From 86855be634e64ef3ae9e6b16c86e3129a5d66055 Mon Sep 17 00:00:00 2001
From: Max Gautier <mg@max.gautier.name>
Date: Fri, 6 Sep 2024 10:56:03 +0200
Subject: [PATCH] download_hash: document missing support

---
 scripts/download_hash.py | 15 +++++++++++++++
 1 file changed, 15 insertions(+)

diff --git a/scripts/download_hash.py b/scripts/download_hash.py
index ca65b05e2..77ba34e82 100644
--- a/scripts/download_hash.py
+++ b/scripts/download_hash.py
@@ -45,6 +45,21 @@ downloads = {
     "skopeo_binary": "https://github.com/lework/skopeo-binary/releases/download/{version}/skopeo-{os}-{arch}.sha256",
     "yq": "https://github.com/mikefarah/yq/releases/download/{version}/checksums-bsd", # see https://github.com/mikefarah/yq/pull/1691 for why we use this url
 }
+# TODO: downloads not supported
+# youki: no checkusms in releases
+# kata: no checksums in releases
+# gvisor: sha512 checksums
+# crun : PGP signatures
+# cri_dockerd: no checksums or signatures
+# helm_archive: PGP signatures
+# krew_archive: different yaml structure
+# calico_crds_archive: different yaml structure
+
+# TODO:
+# noarch support -> k8s manifests, helm charts
+# different checksum format (needs download role changes)
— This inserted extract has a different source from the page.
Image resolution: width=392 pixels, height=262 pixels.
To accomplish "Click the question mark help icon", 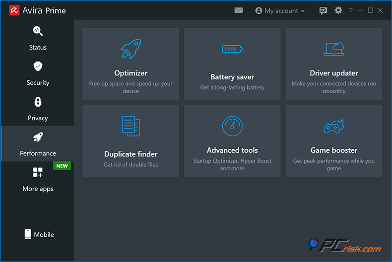I will [x=351, y=10].
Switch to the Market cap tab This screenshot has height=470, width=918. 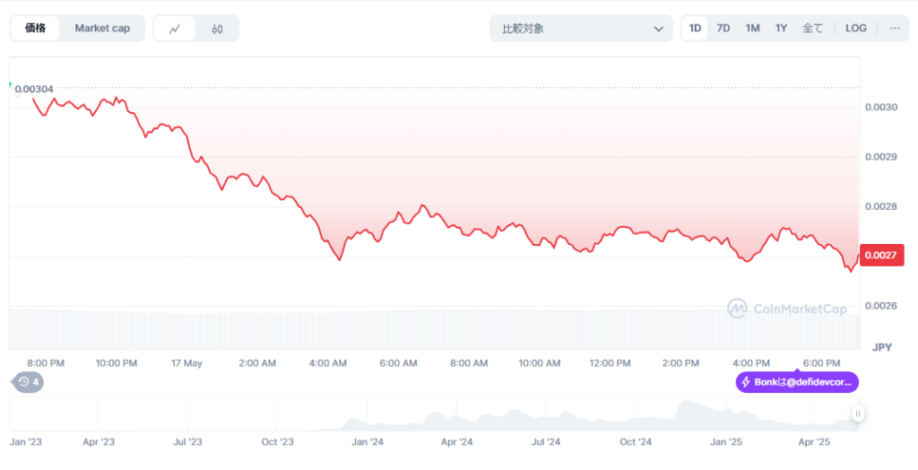(102, 28)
+# different verification methods (gpg, cosign) ( needs download role changes) (or verify the sig in this script and only use the checksum in the playbook)
+# perf improvements (async)
 
 def download_hash(only_downloads: [str]) -> None:
     # Handle file with multiples hashes, with various formats.